--- Exercise prompt ---
Every entry below should be reproduced exactly; no picture is to be included.

Collected data
"""

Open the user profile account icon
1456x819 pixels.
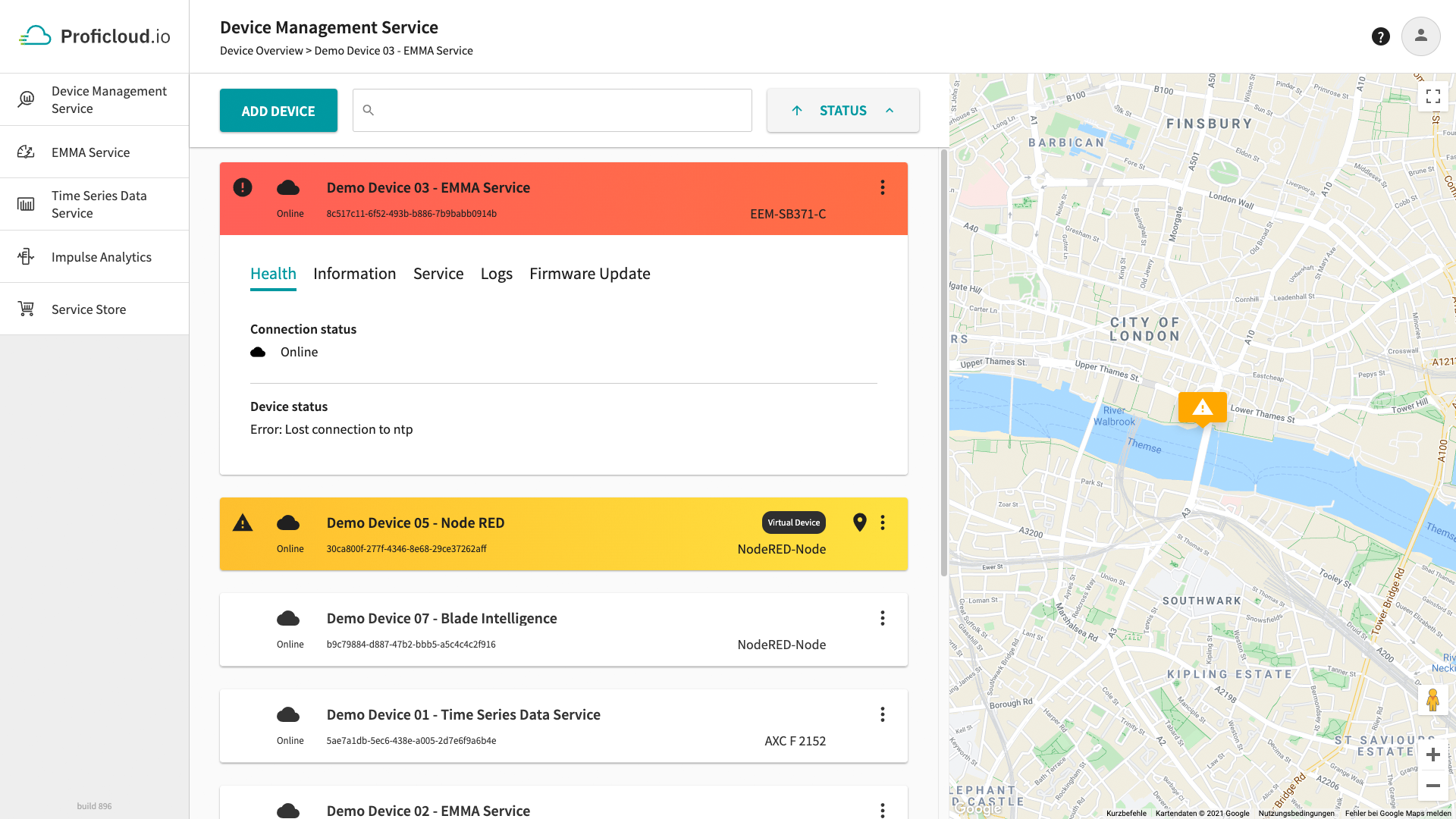point(1421,36)
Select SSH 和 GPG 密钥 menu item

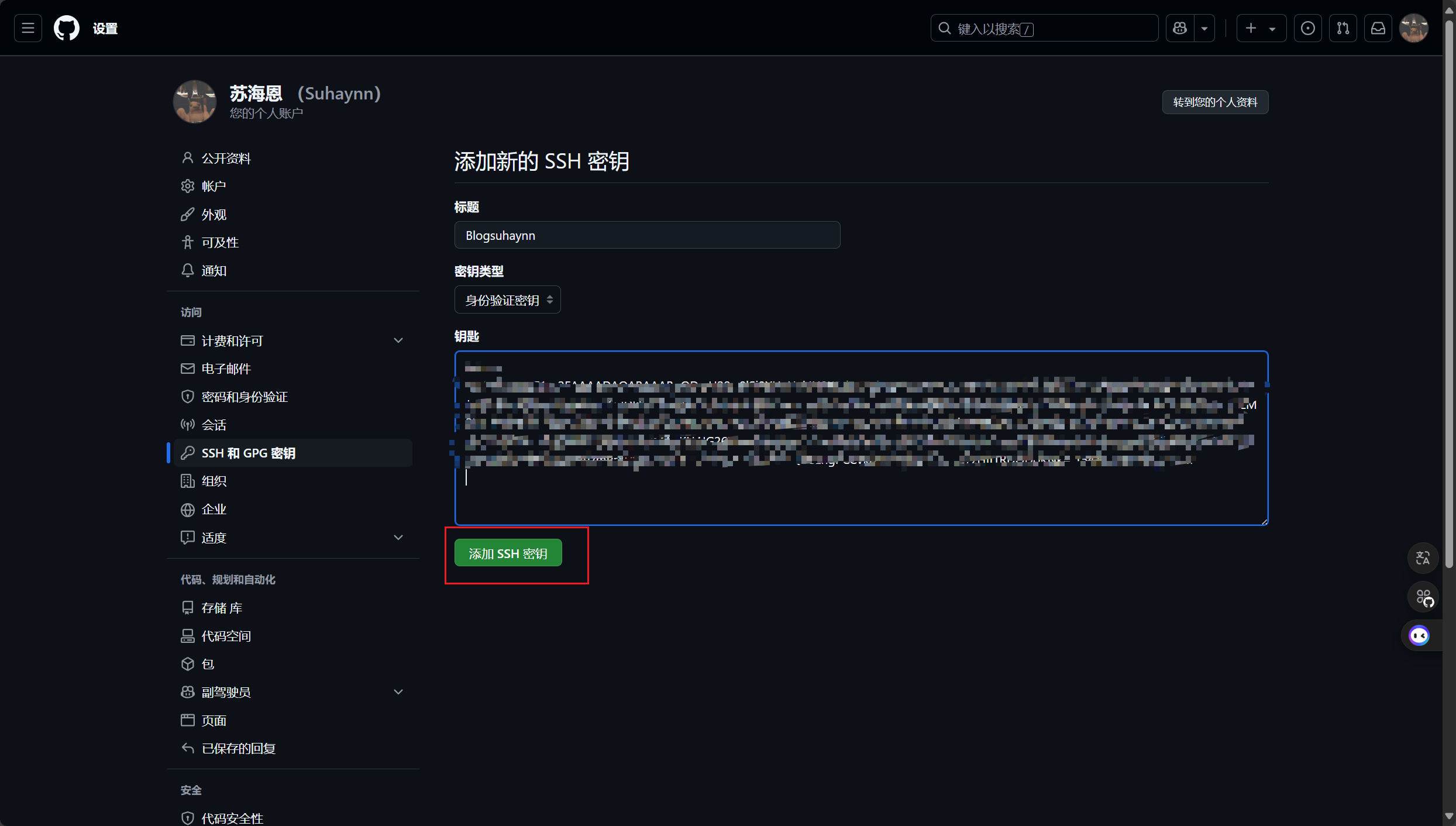point(248,453)
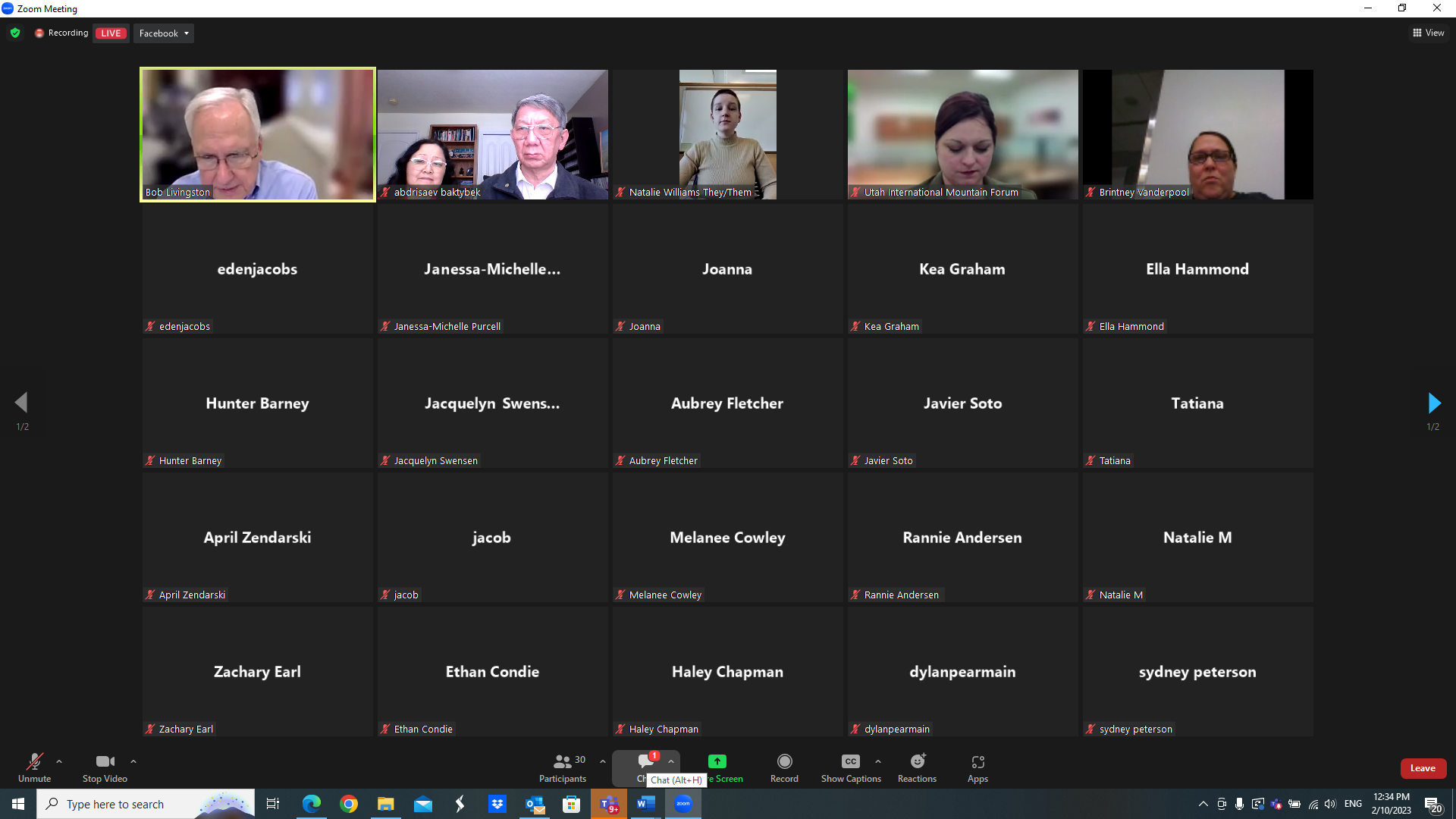Expand participants options arrow
This screenshot has width=1456, height=819.
point(603,761)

"""

--- Task response ---
Open the user profile account icon
1456x819 pixels.
point(1421,36)
Select SSH 和 GPG 密钥 menu item

point(248,453)
Expand participants options arrow
This screenshot has width=1456, height=819.
point(603,761)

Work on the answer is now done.